::: The records
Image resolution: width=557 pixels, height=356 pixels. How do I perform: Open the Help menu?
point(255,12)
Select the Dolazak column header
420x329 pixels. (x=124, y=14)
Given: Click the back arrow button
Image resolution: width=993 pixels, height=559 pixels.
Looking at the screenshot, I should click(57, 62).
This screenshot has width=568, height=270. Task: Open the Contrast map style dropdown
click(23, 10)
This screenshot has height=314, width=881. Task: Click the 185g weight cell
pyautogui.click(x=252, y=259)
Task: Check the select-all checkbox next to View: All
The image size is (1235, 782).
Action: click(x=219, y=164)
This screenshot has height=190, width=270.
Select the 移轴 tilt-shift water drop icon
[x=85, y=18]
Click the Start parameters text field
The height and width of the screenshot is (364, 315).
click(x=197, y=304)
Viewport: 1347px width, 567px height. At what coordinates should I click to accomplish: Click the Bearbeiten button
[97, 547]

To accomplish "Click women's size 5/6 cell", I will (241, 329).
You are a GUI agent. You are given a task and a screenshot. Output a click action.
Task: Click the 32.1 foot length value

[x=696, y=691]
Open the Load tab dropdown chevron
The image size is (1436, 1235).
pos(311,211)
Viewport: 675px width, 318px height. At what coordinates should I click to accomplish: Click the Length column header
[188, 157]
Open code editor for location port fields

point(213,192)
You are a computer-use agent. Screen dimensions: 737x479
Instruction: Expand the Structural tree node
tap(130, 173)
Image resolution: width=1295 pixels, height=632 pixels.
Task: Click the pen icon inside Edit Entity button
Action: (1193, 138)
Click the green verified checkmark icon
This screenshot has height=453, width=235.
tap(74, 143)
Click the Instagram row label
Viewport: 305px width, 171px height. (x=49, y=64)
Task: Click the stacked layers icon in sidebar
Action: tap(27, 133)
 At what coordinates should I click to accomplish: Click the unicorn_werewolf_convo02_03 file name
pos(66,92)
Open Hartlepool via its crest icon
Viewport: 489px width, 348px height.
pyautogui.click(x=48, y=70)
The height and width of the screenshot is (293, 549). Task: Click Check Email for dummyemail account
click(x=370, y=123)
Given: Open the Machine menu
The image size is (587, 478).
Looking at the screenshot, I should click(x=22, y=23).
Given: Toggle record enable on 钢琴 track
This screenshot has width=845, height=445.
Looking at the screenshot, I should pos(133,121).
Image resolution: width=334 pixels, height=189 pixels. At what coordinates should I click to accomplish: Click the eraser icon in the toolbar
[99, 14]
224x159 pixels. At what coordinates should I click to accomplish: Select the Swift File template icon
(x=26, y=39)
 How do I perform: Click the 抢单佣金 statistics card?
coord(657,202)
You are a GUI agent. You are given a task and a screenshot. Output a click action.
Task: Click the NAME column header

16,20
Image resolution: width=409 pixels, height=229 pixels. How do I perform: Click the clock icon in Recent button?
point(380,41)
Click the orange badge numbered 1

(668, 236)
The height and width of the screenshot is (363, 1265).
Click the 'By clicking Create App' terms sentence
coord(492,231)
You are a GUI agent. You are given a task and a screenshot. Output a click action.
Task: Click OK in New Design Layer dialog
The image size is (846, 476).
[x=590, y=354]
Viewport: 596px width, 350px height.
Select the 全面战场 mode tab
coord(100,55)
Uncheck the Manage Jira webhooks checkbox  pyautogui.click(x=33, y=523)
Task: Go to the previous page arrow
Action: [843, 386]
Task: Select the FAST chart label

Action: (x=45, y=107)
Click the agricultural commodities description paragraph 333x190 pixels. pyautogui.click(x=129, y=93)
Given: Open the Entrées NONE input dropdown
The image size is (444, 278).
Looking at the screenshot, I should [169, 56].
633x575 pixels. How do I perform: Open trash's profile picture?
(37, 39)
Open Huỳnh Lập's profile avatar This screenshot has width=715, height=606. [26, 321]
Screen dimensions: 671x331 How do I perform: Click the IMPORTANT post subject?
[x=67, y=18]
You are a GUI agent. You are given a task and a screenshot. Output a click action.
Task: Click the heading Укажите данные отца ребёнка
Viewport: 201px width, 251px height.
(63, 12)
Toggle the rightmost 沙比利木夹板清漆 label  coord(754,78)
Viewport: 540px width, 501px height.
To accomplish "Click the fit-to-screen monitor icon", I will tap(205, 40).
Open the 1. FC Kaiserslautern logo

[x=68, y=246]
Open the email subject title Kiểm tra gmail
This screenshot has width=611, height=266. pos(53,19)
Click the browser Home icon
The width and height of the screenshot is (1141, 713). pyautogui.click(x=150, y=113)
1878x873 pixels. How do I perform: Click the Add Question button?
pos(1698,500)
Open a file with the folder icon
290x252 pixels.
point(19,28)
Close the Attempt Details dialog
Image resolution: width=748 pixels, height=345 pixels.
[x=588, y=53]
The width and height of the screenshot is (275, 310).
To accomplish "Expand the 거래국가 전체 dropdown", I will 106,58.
::::::
Exercise instructions:
Your answer should be the lines above from the one containing "This screenshot has width=845, height=445." through the one containing "Given: Open the Entrées NONE input dropdown", copied exactly and with both ends kept.

Task result:
This screenshot has width=845, height=445.
Looking at the screenshot, I should pos(133,121).
Image resolution: width=334 pixels, height=189 pixels. At what coordinates should I click to accomplish: Click the eraser icon in the toolbar
[99, 14]
224x159 pixels. At what coordinates should I click to accomplish: Select the Swift File template icon
(x=26, y=39)
 How do I perform: Click the 抢单佣金 statistics card?
coord(657,202)
You are a GUI agent. You are given a task and a screenshot. Output a click action.
Task: Click the NAME column header

16,20
Image resolution: width=409 pixels, height=229 pixels. How do I perform: Click the clock icon in Recent button?
point(380,41)
Click the orange badge numbered 1

(668, 236)
The height and width of the screenshot is (363, 1265).
Click the 'By clicking Create App' terms sentence
coord(492,231)
You are a GUI agent. You are given a task and a screenshot. Output a click action.
Task: Click OK in New Design Layer dialog
The image size is (846, 476).
[x=590, y=354]
Viewport: 596px width, 350px height.
Select the 全面战场 mode tab
coord(100,55)
Uncheck the Manage Jira webhooks checkbox  pyautogui.click(x=33, y=523)
Task: Go to the previous page arrow
Action: [843, 386]
Task: Select the FAST chart label

Action: (x=45, y=107)
Click the agricultural commodities description paragraph 333x190 pixels. pyautogui.click(x=129, y=93)
Given: Open the Entrées NONE input dropdown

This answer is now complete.